Imaging to Perfection

How image processing and deep learning are bringing us closer to perfect products and processes

BY Bruno Ménard August 30, 2019

The sushi box, unconcerned, rides the conveyor line. Beneath it, a sensor weighs its content, while the image processing system, fed by and controlling the camera, examines the texture of the fish and the hue of the seaweed. In the meantime, the AI component, running at the back end, locates the barcode and instructs the barcode scanner to store it in the database. Natural Language Processing algorithms check the printed expiry date and product description. The sushi box has almost made it to the finish line, when the AI algorithm responsible for object recognition detects the absence of chopsticks. Τhe image recognition system labels the box as faulty, and extends a mechanical arm that, sadly, pushes the sushi box onto a second conveyor belt for flawed products…

A completely automated system of sensors and other devices decides the products you see…and those you don’t.

How did everything become so automated?

The list of successful emerging technologies keeps getting longer. Advances made in the areas of artificial intelligence and blockchain, and smart products (from wearables to homes to autonomous cars) are not just stacking up, they are influencing and amplifying each other. The speed and scope of the resulting changes are disrupting everything from how products are made to the legal and cultural frameworks we all live under. This isn’t business as usual; this is a new industrial revolution.

Revolutions of the past can be traced back to the discovery of a specific toolset: mechanical machines that pulled us away from tedious, manual agricultural methods (industrial revolution #1), steam engines that equipped factories (#2) and computers that brought about the information age (#3). But the spirit of this new revolution lies in a more abstract concept: interconnection.

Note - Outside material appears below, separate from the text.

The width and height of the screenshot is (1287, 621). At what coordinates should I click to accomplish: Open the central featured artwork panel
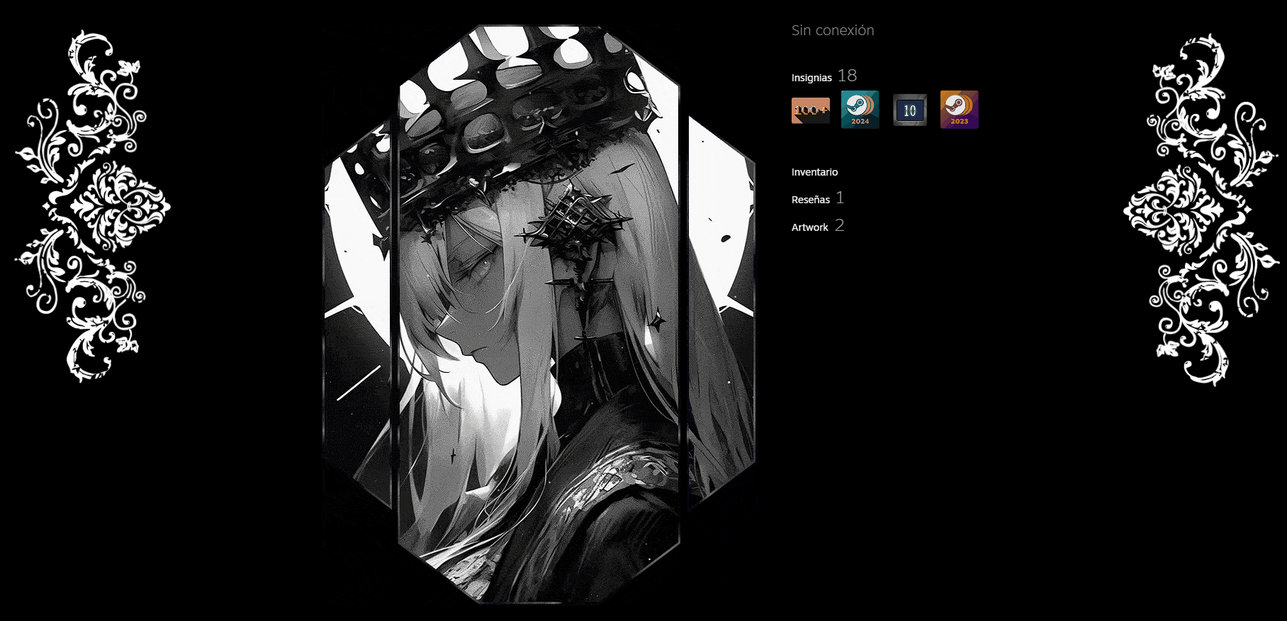point(538,315)
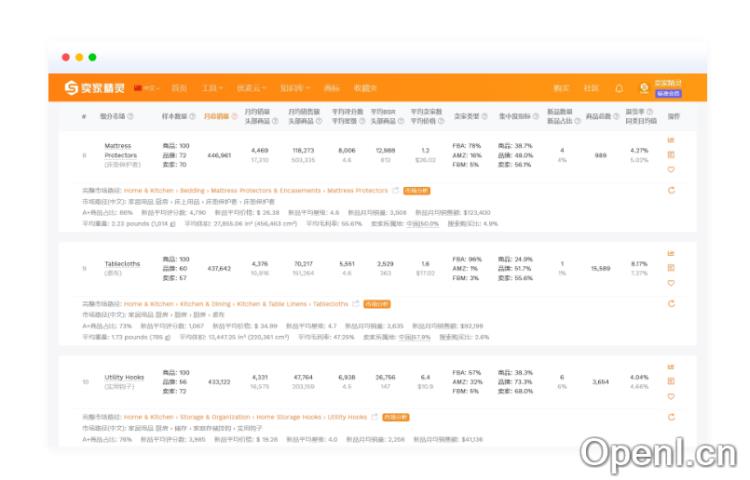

The German government introduced the term Industry 4.0 to describe their vision of this new smart industrial world. The easiest way to visualize this concept is to think of a smart factory, where the physical world seamlessly blends with the digital world through the use of sensors, actuators and advanced communication systems (termed as cyber-physical systems). These devices are essential for gathering and exchanging information, which in its turn is vital for the AI algorithms used to automate industrial processes, such as that of fault detection.

Industry 4.0 was introduced by the German government to describe their vision of a smart industry .

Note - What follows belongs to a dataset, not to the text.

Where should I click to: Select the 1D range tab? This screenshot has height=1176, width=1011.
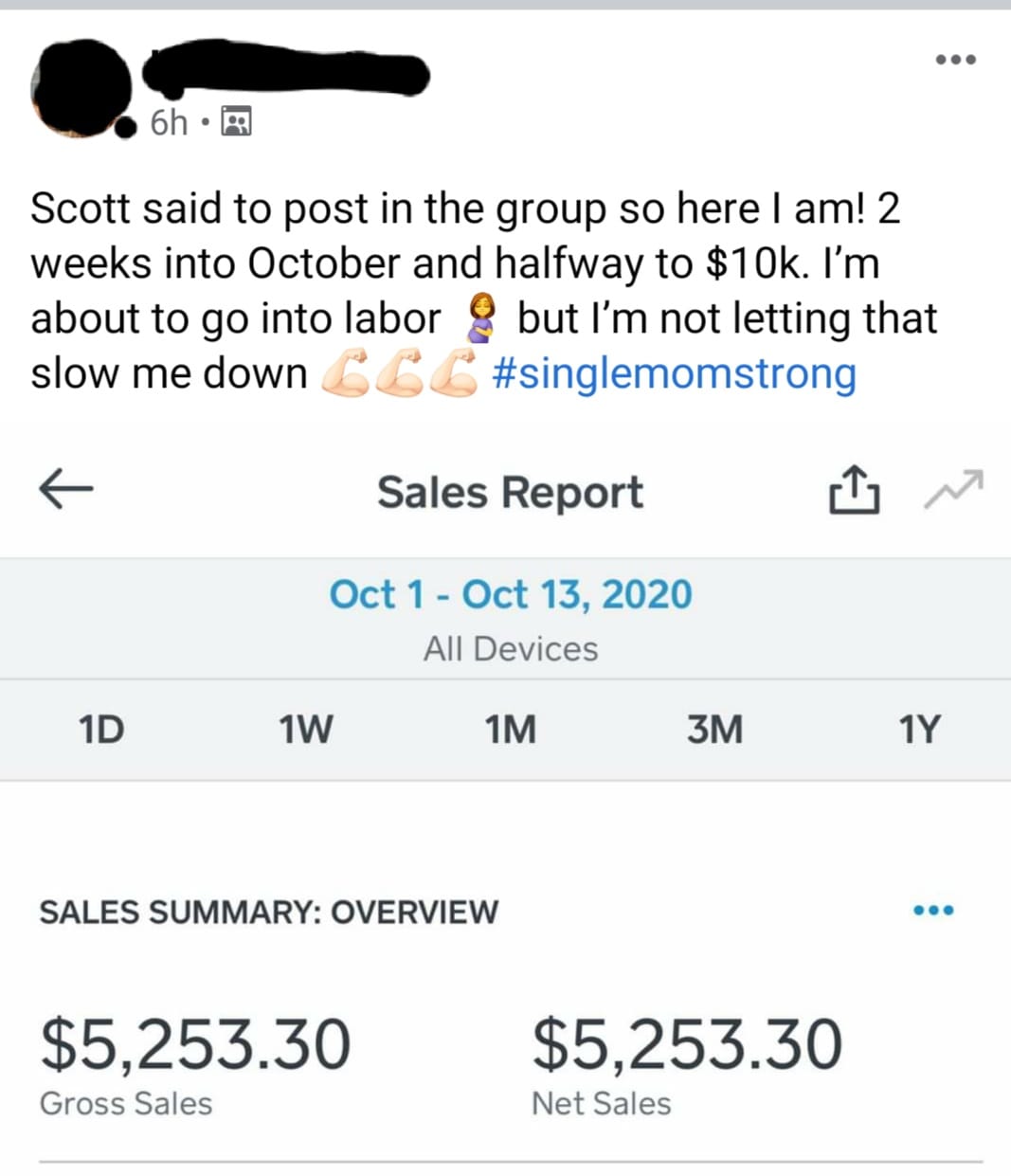(100, 730)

No matter how hard we try to avoid the occurrence of faults during production, they are a statistical reality. Although defect rates are usually low, the stakes are high. In 2016, Samsung released the Samsung Galaxy Note 7, a smart-phone that soon proved prone to overheating. Over 100 cases of flames and explosions were reported, which led to the recall of all 2.5 million devices. Samsung, allegedly driven by the fierce competition among tech companies, performed bad quality control that ultimately led to losses amounting to over $3 Billion, not including the investment required to rebuild its image in the future. Even if faults are kept at low levels, quality seems to have an unbalanced effect on customer satisfaction, amplifying the damage of negative experience: a satisfied customer tells 6 people about a positive experience, while an unsatisfied spills to 14.

Fault detection has evolved alongside the industrial revolutions and the means of applying/exercising quality control have improved in terms of performance, by studying industrial processes and understanding the generation process of faults. But, up until now, fault detection required a human-in-the-loop, to constantly monitor a production process. Since the advent of vision inspection and image processing algorithms, cameras are now able to search for faults within the products, but the list of faults was predefined and, thus, restrictive.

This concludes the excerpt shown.